Material for this exercise: Begin

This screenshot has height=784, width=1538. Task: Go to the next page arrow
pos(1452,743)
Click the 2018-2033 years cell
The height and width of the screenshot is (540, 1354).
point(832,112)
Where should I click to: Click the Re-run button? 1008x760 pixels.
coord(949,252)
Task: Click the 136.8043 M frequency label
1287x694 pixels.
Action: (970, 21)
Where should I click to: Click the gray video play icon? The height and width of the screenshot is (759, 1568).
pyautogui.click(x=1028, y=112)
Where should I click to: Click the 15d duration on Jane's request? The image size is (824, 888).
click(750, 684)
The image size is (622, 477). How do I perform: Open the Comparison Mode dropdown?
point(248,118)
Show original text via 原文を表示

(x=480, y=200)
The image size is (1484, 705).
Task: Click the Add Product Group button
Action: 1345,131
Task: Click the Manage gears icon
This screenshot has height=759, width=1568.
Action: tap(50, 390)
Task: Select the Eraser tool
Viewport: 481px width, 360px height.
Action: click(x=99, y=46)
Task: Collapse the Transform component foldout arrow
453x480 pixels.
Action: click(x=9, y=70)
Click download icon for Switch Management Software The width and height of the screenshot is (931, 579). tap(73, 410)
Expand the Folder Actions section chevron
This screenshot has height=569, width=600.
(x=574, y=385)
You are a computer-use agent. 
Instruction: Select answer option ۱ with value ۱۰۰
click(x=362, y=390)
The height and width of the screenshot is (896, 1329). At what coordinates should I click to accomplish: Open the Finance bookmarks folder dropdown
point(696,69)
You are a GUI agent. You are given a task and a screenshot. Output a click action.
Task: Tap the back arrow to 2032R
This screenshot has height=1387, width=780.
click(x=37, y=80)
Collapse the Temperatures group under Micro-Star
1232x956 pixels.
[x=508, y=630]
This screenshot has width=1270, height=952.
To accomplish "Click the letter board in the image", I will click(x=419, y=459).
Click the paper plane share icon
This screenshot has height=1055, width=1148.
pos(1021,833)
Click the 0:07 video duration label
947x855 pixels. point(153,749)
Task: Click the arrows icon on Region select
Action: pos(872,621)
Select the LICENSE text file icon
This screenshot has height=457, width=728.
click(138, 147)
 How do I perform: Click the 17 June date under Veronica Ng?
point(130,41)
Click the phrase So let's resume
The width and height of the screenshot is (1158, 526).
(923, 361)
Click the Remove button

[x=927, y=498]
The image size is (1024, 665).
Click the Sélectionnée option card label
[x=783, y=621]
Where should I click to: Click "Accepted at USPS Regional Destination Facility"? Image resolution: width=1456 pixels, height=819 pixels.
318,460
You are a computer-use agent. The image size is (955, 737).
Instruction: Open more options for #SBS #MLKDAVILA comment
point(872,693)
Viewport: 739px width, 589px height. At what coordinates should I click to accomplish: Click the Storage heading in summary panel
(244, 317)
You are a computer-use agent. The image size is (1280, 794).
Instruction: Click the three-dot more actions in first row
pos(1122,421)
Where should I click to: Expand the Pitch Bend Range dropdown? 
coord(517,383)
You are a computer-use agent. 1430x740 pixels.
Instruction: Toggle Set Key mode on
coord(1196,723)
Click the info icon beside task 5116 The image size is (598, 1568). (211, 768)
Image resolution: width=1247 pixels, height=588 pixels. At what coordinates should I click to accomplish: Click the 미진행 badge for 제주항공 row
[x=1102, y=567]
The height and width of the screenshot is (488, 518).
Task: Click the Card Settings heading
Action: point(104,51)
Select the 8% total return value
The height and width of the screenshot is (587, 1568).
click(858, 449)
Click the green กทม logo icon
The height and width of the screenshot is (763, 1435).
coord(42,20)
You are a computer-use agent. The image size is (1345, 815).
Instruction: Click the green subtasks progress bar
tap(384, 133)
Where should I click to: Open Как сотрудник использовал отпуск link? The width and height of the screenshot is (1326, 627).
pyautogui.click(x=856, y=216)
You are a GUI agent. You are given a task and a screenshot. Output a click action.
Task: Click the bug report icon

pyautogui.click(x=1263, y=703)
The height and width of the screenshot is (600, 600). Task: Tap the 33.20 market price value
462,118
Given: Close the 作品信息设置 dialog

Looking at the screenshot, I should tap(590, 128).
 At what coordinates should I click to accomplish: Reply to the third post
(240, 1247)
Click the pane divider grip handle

Material for this exercise: End

Exactly as shown, give every record again.

This screenshot has height=784, width=1538. Task: Go to the next page arrow
pos(1452,743)
Click the 2018-2033 years cell
The height and width of the screenshot is (540, 1354).
point(832,112)
Where should I click to: Click the Re-run button? 1008x760 pixels.
coord(949,252)
Task: Click the 136.8043 M frequency label
1287x694 pixels.
Action: (970, 21)
Where should I click to: Click the gray video play icon? The height and width of the screenshot is (759, 1568).
pyautogui.click(x=1028, y=112)
Where should I click to: Click the 15d duration on Jane's request? The image size is (824, 888).
click(750, 684)
The image size is (622, 477). How do I perform: Open the Comparison Mode dropdown?
point(248,118)
Show original text via 原文を表示

(x=480, y=200)
The image size is (1484, 705).
Task: Click the Add Product Group button
Action: 1345,131
Task: Click the Manage gears icon
This screenshot has height=759, width=1568.
Action: tap(50, 390)
Task: Select the Eraser tool
Viewport: 481px width, 360px height.
Action: click(x=99, y=46)
Task: Collapse the Transform component foldout arrow
453x480 pixels.
Action: click(x=9, y=70)
Click download icon for Switch Management Software The width and height of the screenshot is (931, 579). tap(73, 410)
Expand the Folder Actions section chevron
This screenshot has height=569, width=600.
(x=574, y=385)
You are a computer-use agent. 
Instruction: Select answer option ۱ with value ۱۰۰
click(x=362, y=390)
The height and width of the screenshot is (896, 1329). At what coordinates should I click to accomplish: Open the Finance bookmarks folder dropdown
point(696,69)
You are a GUI agent. You are given a task and a screenshot. Output a click action.
Task: Tap the back arrow to 2032R
This screenshot has height=1387, width=780.
click(x=37, y=80)
Collapse the Temperatures group under Micro-Star
1232x956 pixels.
[x=508, y=630]
This screenshot has width=1270, height=952.
To accomplish "Click the letter board in the image", I will click(x=419, y=459).
Click the paper plane share icon
This screenshot has height=1055, width=1148.
pos(1021,833)
Click the 0:07 video duration label
947x855 pixels. point(153,749)
Task: Click the arrows icon on Region select
Action: pos(872,621)
Select the LICENSE text file icon
This screenshot has height=457, width=728.
click(138, 147)
 How do I perform: Click the 17 June date under Veronica Ng?
point(130,41)
Click the phrase So let's resume
The width and height of the screenshot is (1158, 526).
(923, 361)
Click the Remove button

[x=927, y=498]
The image size is (1024, 665).
Click the Sélectionnée option card label
[x=783, y=621]
Where should I click to: Click "Accepted at USPS Regional Destination Facility"? Image resolution: width=1456 pixels, height=819 pixels.
318,460
You are a computer-use agent. The image size is (955, 737).
Instruction: Open more options for #SBS #MLKDAVILA comment
point(872,693)
Viewport: 739px width, 589px height. At what coordinates should I click to accomplish: Click the Storage heading in summary panel
(244, 317)
You are a computer-use agent. The image size is (1280, 794).
Instruction: Click the three-dot more actions in first row
pos(1122,421)
Where should I click to: Expand the Pitch Bend Range dropdown? 
coord(517,383)
You are a computer-use agent. 1430x740 pixels.
Instruction: Toggle Set Key mode on
coord(1196,723)
Click the info icon beside task 5116 The image size is (598, 1568). (211, 768)
Image resolution: width=1247 pixels, height=588 pixels. At what coordinates should I click to accomplish: Click the 미진행 badge for 제주항공 row
[x=1102, y=567]
The height and width of the screenshot is (488, 518).
Task: Click the Card Settings heading
Action: point(104,51)
Select the 8% total return value
The height and width of the screenshot is (587, 1568).
click(858, 449)
Click the green กทม logo icon
The height and width of the screenshot is (763, 1435).
coord(42,20)
You are a computer-use agent. The image size is (1345, 815).
Instruction: Click the green subtasks progress bar
tap(384, 133)
Where should I click to: Open Как сотрудник использовал отпуск link? The width and height of the screenshot is (1326, 627).
pyautogui.click(x=856, y=216)
You are a GUI agent. You are given a task and a screenshot. Output a click action.
Task: Click the bug report icon

pyautogui.click(x=1263, y=703)
The height and width of the screenshot is (600, 600). Task: Tap the 33.20 market price value
462,118
Given: Close the 作品信息设置 dialog

Looking at the screenshot, I should tap(590, 128).
 At what coordinates should I click to accomplish: Reply to the third post
(240, 1247)
Click the pane divider grip handle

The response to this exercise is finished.